Minority Leader Nancy Pelosi of California has urged Speaker John A. Boehner of Ohio to cancel the planned district work period next week so both sides can work out a deal to avert the $85 billion automatic spending cuts under sequester.

“Democrats are eager to work with Republicans to find solutions, not sequesters,” Pelosi wrote in a letter to Boehner on Monday.

As both parties blamed one another for the impasse on the impending cuts under the 2011 debt limit law (PL 112-25), Pelosi sent a letter to Boehner to keep lawmakers in Washington so that negotiations could continue to avert automatic spending cuts.

Requests to postpone district work periods are a tactic often deployed by the minority party in a chamber or by a rival party that controls the other chamber, and such requests are routinely turned down. Still, Pelosi’s letter came as Republicans and Democrats both accused each other of inaction in the face of the looming sequester.

“Look, they knew this was coming more than a year ago, and yet they still haven’t put forward a serious proposal of replacement spending cuts,” Minority Leader Mitch McConnell of Kentucky said on the Senate floor on Monday. “What a colossal waste of time.”

With only a handful of legislative days before the sequester hits federal agency budgets starting March 1, Pelosi said the parties should start work on a compromise plan immediately.

“The House should not recess and members of Congress should not go home until we finish our work, reach an agreement and avert the crisis,” Pelosi said.

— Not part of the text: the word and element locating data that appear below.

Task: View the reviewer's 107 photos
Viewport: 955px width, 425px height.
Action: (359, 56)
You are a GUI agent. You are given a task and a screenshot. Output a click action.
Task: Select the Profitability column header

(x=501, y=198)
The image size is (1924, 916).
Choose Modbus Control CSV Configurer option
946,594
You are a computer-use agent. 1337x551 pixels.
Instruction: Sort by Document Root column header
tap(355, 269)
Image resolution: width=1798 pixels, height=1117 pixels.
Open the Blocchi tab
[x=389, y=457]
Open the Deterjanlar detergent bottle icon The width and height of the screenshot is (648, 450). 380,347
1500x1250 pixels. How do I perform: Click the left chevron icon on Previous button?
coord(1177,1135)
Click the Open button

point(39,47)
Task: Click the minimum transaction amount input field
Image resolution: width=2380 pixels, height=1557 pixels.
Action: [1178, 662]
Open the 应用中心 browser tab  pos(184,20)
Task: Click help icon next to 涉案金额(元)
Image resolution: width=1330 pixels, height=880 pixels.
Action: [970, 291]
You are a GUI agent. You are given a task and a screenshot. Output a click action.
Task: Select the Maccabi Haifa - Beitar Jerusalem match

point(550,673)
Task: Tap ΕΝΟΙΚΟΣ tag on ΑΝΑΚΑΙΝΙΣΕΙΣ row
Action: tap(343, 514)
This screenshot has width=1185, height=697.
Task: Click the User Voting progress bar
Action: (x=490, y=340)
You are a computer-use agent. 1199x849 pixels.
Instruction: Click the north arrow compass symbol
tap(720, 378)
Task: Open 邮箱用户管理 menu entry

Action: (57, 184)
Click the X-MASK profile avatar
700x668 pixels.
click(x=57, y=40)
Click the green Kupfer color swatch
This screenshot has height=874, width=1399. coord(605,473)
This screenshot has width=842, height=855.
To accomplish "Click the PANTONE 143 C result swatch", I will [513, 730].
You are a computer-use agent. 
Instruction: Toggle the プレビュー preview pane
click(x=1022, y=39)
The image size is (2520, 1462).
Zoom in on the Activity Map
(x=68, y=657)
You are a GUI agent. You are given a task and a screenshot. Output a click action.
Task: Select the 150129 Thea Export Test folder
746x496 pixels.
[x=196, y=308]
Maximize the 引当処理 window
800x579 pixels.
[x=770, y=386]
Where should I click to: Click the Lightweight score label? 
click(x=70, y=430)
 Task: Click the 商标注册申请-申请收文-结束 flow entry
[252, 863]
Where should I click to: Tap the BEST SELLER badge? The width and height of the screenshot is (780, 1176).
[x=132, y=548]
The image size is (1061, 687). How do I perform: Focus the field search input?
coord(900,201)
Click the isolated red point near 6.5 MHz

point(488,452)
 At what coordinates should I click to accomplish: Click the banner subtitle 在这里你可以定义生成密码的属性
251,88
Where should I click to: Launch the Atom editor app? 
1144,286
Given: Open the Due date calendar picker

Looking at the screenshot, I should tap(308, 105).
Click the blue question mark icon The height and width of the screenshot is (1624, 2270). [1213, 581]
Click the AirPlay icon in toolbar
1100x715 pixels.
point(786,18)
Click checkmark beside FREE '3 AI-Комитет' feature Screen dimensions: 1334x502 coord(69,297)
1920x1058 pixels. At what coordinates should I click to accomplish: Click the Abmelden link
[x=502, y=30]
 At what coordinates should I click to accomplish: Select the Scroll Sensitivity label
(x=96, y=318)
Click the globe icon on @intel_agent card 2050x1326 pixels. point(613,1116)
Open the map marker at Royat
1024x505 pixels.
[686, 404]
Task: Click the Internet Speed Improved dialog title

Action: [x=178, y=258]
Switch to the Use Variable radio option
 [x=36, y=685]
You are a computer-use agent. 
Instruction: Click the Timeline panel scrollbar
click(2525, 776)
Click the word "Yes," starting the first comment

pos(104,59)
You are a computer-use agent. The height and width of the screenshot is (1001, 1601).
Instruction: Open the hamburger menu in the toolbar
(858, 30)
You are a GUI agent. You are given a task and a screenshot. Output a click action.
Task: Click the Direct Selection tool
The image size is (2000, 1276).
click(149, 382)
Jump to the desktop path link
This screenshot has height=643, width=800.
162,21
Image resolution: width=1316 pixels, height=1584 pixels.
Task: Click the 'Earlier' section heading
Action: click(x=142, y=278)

The top Democrat in the House said the scheduled cuts had “already injected uncertainty into the economy and sapped the confidence of consumers and the markets.”

Senate Democrats have been working on their own sequester replacement legislation aimed at averting the spending cuts. Majority Leader Harry Reid of Nevada has signaled that he plans to unveil the plan this week, but he has not made clear when it would be on the Senate floor.